Nine years ago, after my mom died, I paddled out to Suis and Sammy told me he was sorry. He’d heard. I tried to focus on a wavering horizon. “That’s OK. No need talk, Mindy,” he said.
Funny how my brothers and I miss everything about our mom, including the things that embarrassed us. For me, in high school, that was when she’d come down to the sea wall to call me in from surfing. I would see her binoculars flash in the sunset and her frantic waving and pretend I didn’t.
When my brother Ethan was 9 years old, she walked out to the end of the Kuhio Beach wall to call him in from boogieboarding and fell off.
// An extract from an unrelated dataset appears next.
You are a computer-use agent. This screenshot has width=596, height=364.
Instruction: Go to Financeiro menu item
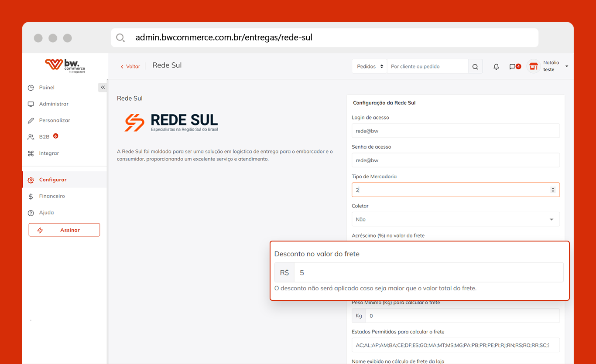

Luckily, she landed in a wave and didn’t strike the reef. Fully clothed, still clutching her purse, she swam to shore and walked, soaking wet, to her car.
Ethan said he never saw her.
We escaped her so easily when we went out in the water.
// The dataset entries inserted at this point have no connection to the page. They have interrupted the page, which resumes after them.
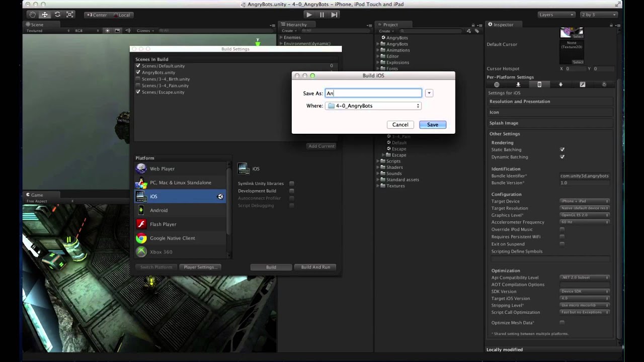Click the Step forward button
The image size is (644, 362).
(x=334, y=15)
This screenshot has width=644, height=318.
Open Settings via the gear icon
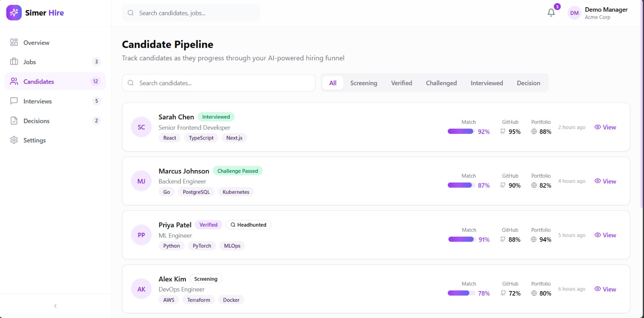(x=14, y=140)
It wasn’t until I was 50 that I invited Mom to come along with me on a surf outing, this time to Makapuu on a gray, misty day. She sat on the rocks and watched me struggle in the gnarly storm waves. I felt safe with her there.
On days when tall, majestic pillars of mist drift in from the sea in front of the Makapuu Lighthouse cliff, I imagine she is near. Of course, she knew how much I would miss her.
In the past three years, since I became a mother-in-law myself, I find myself missing my husband’s mother, Liz, with an added poignancy. Don used to complain about the embarrassing, bright-hued golf shirts Liz gave him (he’s not a golfer), but on a recent day of hot Kona weather he stayed cool in a Tommy Bahama shirt, the first and only aloha shirt his mom bought him. It’s pure linen in subdued colors and he loves it. She had bought it for him in California shortly after we’d resettled in Hawaii.
“It’s really well-made,” Don said. “I think it was the last time she took me shopping.” For a moment he had the look of an abandoned child.
On Mother’s Day, Oahu’s south shore traditionally receives the season’s first epic swell — the better for surfers to flee our mothers, if we’re lucky enough to still have them.
Last year, it was so big that Suis closed out and Sammy surfed Rice Bowls.
I bumped into him, happy and dazed, on the sea wall. “I didn’t want to come in but I gotta go see my mother.”
He won’t have that reason to paddle in today, but his mom will still be looking out for him.